-- FRAGMENTO DEL DOCUMENTO --
-- -- --
# Proyecto Semaforo inteligente



## rulcs (Nov 27, 2008)

Necesito crear un sistema de semaforizacion. en el cual son basicamente dos semaforos uno en una via principal y otro en una via normal que se cruzan, la idea es que el semaforo de la via principal tiene prelacion sobre el otro, es decir en la via normal hay unos sensores que establecen cuando hay carros pasando por alli o cuando no, cuando no haya carros por esta via automaticamente el semaforo de la via principal debe estar en verde para agilizar el trafico hasta tanto no haya vehiculos en el semaforo de la via normal. Otra condicion del circuito es que tambien debe tener pulsadores para los peatones que quiere decir esto: si un peaton desea pasar por alguna de las dos vias oprime un pulsador para que el semaforo se ponga en rojo y el pueda cruzar sion esperar hasta que normalmente el semaforo se ponga en rojo que podria durar mucho. De resto ambos semaforos deben funcionar normalmente como cualquier otro. les agradezco su ayuda y espero que les parezca interesante.
-- -- --
-- CONSIGNA A --
Enumera todos los dispositivos físicos que, según el fragmento sobre el semáforo inteligente, debe incluir el sistema descrito.
-- CONSIGNA B --
Prosigue el fragmento sobre el semáforo inteligente a partir de su última oración.

-- MATERIAL PROPORCIONADO --
-- -- --
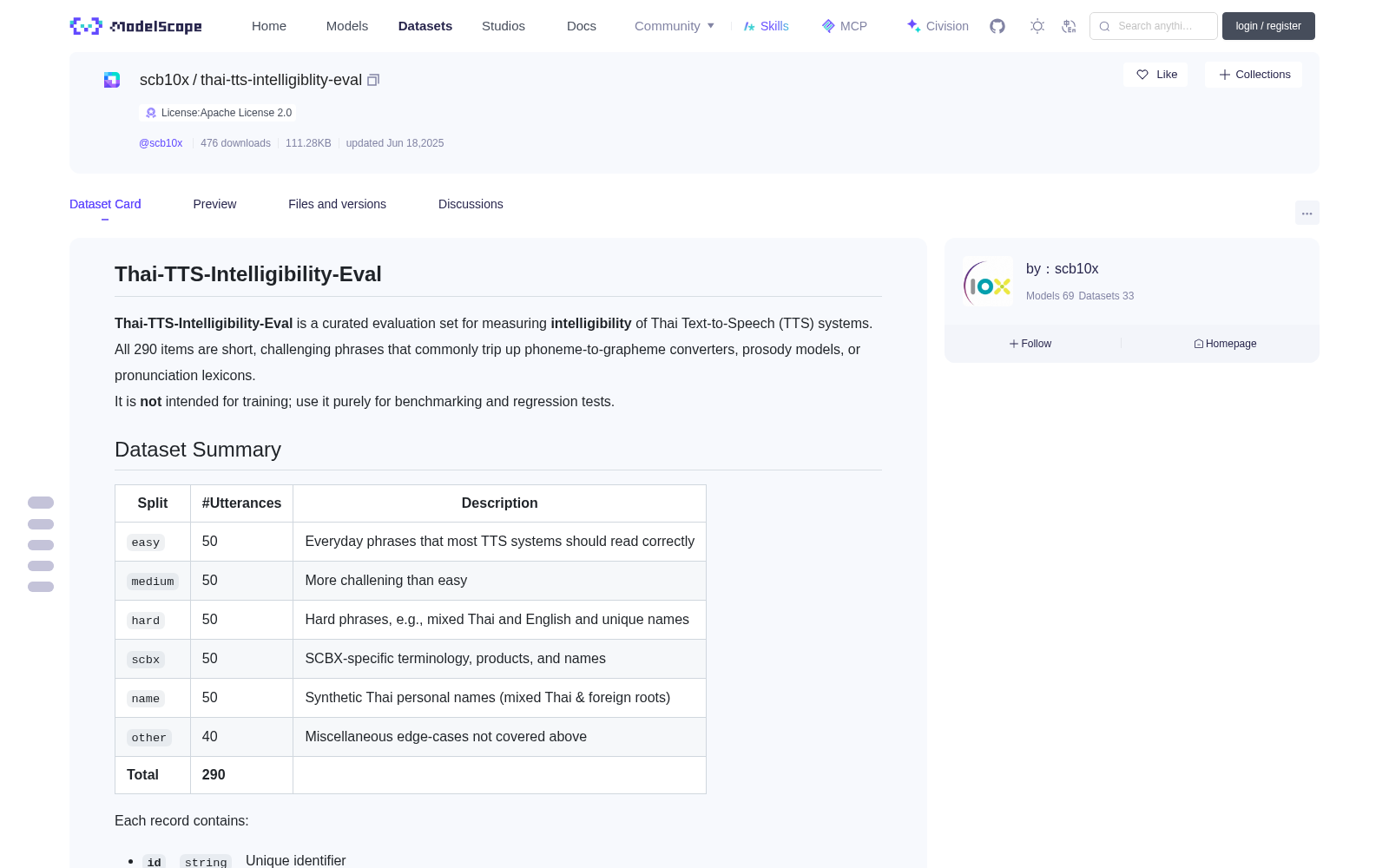Add dataset to Collections
Screen dimensions: 1389x868
(x=1254, y=75)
-- -- --
-- RESPUESTA ESPERADA A --
- El semáforo de la vía principal
- El semáforo de la vía normal
- Los sensores ubicados en la vía normal, que detectan si pasan carros
- Los pulsadores para los peatones

-- RESPUESTA ESPERADA B --
----------



## AlonsoMan (Nov 28, 2008)

http://www.josepino.com/circuits/images/4017tf.gif

ahi hay un semasforo no inteligente.

Pero para lo que tu quieres, ya no te sirve un 555 como temporizador,  ya necesitas de algo mas podersoso, ya estamos hablando de un microcontrolador, porque es la única manera de que puedas jugar con los tiempos.


----------



## rulcs (Nov 29, 2008)

Gracias por el comentario seguire investigando y creo que si tienes razon el principal problema esta en la señal de reloj y gracias por el link de ese semaforo puede servir para darme una idea mas clara.


----------



## Guest (Nov 29, 2008)

AlonsoMan dijo:
			
		

> http://www.josepino.com/circuits/images/4017tf.gif
> 
> ahi hay un semasforo no inteligente.
> 
> Pero para lo que tu quieres, ya no te sirve un 555 como temporizador,  ya necesitas de algo mas podersoso, ya estamos hablando de un microcontrolador, porque es la única manera de que puedas jugar con los tiempos.



No es por llevarte la contraria, que mas teniendo en cuenta a los cambios termicos que va a estar expuesto el condensador y la resistencia del 555 tienes razón, pero yo en mis tiempos con tal de no programar me hice autenticas birgerias solo a base de hard, si necesitas temporizacion variable o incluso flotante basta con un contador de bits para accionar relojes. Sale la de dios de hard, pero tienes la garantia 100% que no falla ni queriendo.


----------



## sheikan (Dic 2, 2008)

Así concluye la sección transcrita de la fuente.